━━━ Provided passage ━━━

Last week Hacker News posted a link to Zeeya Merall's 13 October 2010 article in Nature on Computational science: ...Error; why scientific programming does not compute." It's a very good article. It hits all the highlights, including Greg Wilson's work on Software Carpentry. Greg's writings and other work have influenced my own thoughts on the problems of software in computational chemistry. His essay HPC Considered Harmful helped me understand more about why I prefer to work on user-oriented software rather than specialized HPC solutions. You can listen to an interview with Greg on that topic.

I'm reading through "Making Software", edited by Andy Oram and Greg Wilson. It's a collection of essays on evidence-based research into ways to improve the practice of software development.

One of my favorite methods is code review (specifically discussed here is, traditional post-authoring peer review and not pair-programming style code review). Chapter 18 is "Modern Code Review" by Jason Cohen. It gives some guidelines:

(The earlier Wikipedia link has somewhat different numbers but essentially the same.)

Jonathan Lange wrote a short essay titled "Your Code Sucks and I Hate You: The Social Dynamics of Code Reviews" which covers some of the different styles of code reviews. I point out out more because the title reveals some of the difficulties in carrying out code review.

In my own code, well, I'm a lone developer so I mostly do self-reviews. That is, I write the code, put it aside, and come back to it after a day, week or even months, and walk through the code again. My understanding of the problem often improves after having written the code, so I can go back through it and fix my earlier misunderstandings. One new project I'm working on has had about 6 major rewrites as I try out the different ways to put the pieces together.

I'm involved a little bit in a number of free software projects in cheminformatics. I tend to do random inspection reviews, that is, look at the API, documentation, implementation, or run-time performance, and give feedback. In most cases I get the feeling that I'm the first non-core developer who has looked at the code.

I also do code reviews with my clients. A couple of months ago I organized a code review for a project that four of us were involved with. It was the first time that the others - professional software developers with 5-10 years of experience - had done a code review. It found bugs and places where the code could be simultaneously simplified and improved. I was going to say that it found dead code, but it's a better use of reviewer time to use code coverage and tests to find those automatically. It also helped with knowledge transfer of the overall architecture as well as with more appropriate programming idioms in both Python and Javascript.

━━━ Data lines ━━━

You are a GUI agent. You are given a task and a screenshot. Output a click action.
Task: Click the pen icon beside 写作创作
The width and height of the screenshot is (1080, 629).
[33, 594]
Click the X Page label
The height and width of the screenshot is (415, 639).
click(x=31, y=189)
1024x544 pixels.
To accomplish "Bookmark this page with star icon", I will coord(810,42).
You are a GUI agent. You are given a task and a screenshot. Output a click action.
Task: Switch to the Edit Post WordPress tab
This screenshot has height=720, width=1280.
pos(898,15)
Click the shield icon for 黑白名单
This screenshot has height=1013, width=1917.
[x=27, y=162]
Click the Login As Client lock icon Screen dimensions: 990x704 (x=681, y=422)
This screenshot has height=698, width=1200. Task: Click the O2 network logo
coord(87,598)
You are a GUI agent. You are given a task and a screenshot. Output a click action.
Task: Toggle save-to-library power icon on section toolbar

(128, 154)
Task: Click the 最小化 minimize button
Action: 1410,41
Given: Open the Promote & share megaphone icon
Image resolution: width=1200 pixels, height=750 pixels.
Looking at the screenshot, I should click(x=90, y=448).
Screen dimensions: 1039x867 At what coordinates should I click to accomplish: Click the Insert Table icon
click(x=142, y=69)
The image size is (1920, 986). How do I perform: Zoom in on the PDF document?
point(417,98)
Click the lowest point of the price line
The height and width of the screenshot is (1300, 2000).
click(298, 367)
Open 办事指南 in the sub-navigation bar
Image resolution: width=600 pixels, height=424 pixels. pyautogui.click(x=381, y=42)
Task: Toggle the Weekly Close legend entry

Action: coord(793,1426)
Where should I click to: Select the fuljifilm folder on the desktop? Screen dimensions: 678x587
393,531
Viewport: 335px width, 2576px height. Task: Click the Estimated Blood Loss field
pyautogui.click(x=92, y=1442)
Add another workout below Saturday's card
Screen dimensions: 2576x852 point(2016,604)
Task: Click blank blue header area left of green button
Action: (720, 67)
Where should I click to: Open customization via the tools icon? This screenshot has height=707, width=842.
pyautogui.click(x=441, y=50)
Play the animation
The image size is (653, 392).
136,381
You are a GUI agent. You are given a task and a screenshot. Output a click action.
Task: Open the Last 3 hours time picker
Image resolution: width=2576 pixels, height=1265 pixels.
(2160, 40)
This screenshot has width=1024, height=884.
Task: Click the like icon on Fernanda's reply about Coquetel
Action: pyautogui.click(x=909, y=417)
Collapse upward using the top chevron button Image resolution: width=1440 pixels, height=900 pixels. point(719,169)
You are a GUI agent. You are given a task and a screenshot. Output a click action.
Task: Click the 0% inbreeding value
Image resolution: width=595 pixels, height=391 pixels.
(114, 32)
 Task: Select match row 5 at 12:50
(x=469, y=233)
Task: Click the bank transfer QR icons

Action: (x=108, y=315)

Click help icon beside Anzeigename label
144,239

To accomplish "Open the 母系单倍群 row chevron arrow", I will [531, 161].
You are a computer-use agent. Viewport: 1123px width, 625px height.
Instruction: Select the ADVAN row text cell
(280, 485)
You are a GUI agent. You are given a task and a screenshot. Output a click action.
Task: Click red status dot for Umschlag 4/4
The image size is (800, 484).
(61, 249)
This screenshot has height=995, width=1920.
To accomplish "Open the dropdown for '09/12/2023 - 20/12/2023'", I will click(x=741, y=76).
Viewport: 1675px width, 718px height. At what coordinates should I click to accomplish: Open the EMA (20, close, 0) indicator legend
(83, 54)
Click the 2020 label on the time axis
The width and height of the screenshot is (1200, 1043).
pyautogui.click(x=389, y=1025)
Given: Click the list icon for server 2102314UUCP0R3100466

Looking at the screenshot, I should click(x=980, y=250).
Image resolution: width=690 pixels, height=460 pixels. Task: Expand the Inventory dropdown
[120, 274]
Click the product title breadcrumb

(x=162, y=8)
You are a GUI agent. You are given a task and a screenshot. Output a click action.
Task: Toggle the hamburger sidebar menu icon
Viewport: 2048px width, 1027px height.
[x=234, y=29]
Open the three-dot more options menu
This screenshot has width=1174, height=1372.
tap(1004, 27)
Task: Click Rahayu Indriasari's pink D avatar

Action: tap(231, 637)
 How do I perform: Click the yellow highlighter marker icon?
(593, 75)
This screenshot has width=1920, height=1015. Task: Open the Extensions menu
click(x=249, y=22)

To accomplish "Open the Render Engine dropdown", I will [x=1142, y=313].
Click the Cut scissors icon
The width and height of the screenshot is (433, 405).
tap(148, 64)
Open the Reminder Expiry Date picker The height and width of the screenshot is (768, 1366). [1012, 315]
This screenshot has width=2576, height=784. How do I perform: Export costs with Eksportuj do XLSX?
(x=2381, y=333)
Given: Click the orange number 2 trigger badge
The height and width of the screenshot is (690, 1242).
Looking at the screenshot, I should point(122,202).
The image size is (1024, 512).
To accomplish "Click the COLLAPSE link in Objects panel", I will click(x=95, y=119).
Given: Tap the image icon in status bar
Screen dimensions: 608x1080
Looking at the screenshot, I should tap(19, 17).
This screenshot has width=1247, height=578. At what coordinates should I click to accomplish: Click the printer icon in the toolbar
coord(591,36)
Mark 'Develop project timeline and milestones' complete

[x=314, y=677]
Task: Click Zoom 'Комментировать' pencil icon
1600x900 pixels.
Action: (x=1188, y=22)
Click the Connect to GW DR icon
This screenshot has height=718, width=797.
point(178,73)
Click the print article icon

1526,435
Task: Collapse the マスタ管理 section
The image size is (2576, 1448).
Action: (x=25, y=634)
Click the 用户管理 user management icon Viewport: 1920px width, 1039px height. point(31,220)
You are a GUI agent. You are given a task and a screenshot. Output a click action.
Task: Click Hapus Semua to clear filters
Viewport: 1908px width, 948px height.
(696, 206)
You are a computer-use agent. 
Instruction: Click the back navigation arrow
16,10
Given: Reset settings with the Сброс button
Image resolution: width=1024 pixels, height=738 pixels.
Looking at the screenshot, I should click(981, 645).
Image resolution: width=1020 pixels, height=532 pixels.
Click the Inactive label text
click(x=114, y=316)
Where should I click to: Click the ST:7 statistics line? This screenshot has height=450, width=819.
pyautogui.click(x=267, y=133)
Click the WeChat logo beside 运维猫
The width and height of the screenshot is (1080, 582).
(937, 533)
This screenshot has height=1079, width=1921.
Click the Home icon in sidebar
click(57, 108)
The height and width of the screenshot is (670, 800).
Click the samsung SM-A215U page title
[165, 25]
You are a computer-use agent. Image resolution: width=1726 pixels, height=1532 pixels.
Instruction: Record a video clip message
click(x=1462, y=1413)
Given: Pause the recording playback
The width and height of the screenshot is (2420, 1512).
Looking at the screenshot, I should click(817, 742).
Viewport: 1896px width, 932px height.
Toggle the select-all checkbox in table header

━━━

* _Written tasks_
a - Please quote the entries from the line containing "Task: Click Zoom 'Комментировать' pencil icon" through the last entry, with both ends included.
b - Continue the code review post after its final sentence.
These entries are unrelated to the code review post.

* _Task responses_
a -
Task: Click Zoom 'Комментировать' pencil icon
1600x900 pixels.
Action: (x=1188, y=22)
Click the Connect to GW DR icon
This screenshot has height=718, width=797.
point(178,73)
Click the print article icon

1526,435
Task: Collapse the マスタ管理 section
The image size is (2576, 1448).
Action: (x=25, y=634)
Click the 用户管理 user management icon Viewport: 1920px width, 1039px height. point(31,220)
You are a GUI agent. You are given a task and a screenshot. Output a click action.
Task: Click Hapus Semua to clear filters
Viewport: 1908px width, 948px height.
(696, 206)
You are a computer-use agent. 
Instruction: Click the back navigation arrow
16,10
Given: Reset settings with the Сброс button
Image resolution: width=1024 pixels, height=738 pixels.
Looking at the screenshot, I should click(981, 645).
Image resolution: width=1020 pixels, height=532 pixels.
Click the Inactive label text
click(x=114, y=316)
Where should I click to: Click the ST:7 statistics line? This screenshot has height=450, width=819.
pyautogui.click(x=267, y=133)
Click the WeChat logo beside 运维猫
The width and height of the screenshot is (1080, 582).
(937, 533)
This screenshot has height=1079, width=1921.
Click the Home icon in sidebar
click(57, 108)
The height and width of the screenshot is (670, 800).
Click the samsung SM-A215U page title
[165, 25]
You are a computer-use agent. Image resolution: width=1726 pixels, height=1532 pixels.
Instruction: Record a video clip message
click(x=1462, y=1413)
Given: Pause the recording playback
The width and height of the screenshot is (2420, 1512).
Looking at the screenshot, I should click(817, 742).
Viewport: 1896px width, 932px height.
Toggle the select-all checkbox in table header

b -
(Pair-programming is another way to achieve many of the same benefits of code reviews. However, I still believe that going through large chunks of code, on my own, puts me into a different state of focus and contemplation than when I'm working with someone else. In any case, if you aren't doing pair programming or don't want to do it then code review is an easier change to your process.)

I've even done code reviews with students. Some years back I taught an introduction to programming for bioinformatics course. During the last week of the six week course I did one-on-ones with each students and walked through what they had developed. It took a lot of time, but the feedback I got said that the students liked that sort of focused commentary and found it useful.

I would be remiss if I left out that Egon Willighagen is another developer of cheminformatics software who promotes code review. Most of his reviews are done remotely; through email, bug reports, and git.

I think remote reviews are harder because it takes more time to type things out then it does to say them and physically point to them. Code reviews can also be emotionally delicate and draining, which is why Jonathan Lange's essay title includes "... and I Hate You." Email and other non-physical communiations can already come across as rude or harsh, which doesn't help if the participants aren't already part of a good code review culture.

Change in culture

Code review is a technique which study after study shows is a reliable way to help identify software defects and improve institutional learning. If that's the case, why do so many people not use it? As I mentioned before, I worked with professional programmers who had never done code review before.

You might be tempted to say that it's a cultural issue which can be solved with training. This is both correct, and non-helpful information. Just about everything in software is a cultural issue, from choice of programming language on up. What specific reasons keep people from doing code reviews?

People have asked and commented on this question before. Here are some comments culled from [1], [2], and [3].

What about in computational chemistry?

I found this comment by LH on March 08, 2007 to be interesting:

AllanL5: Solutions that merely say "Well, be DISCIPLINED about it then!" are ignoring something very fundamental about human nature.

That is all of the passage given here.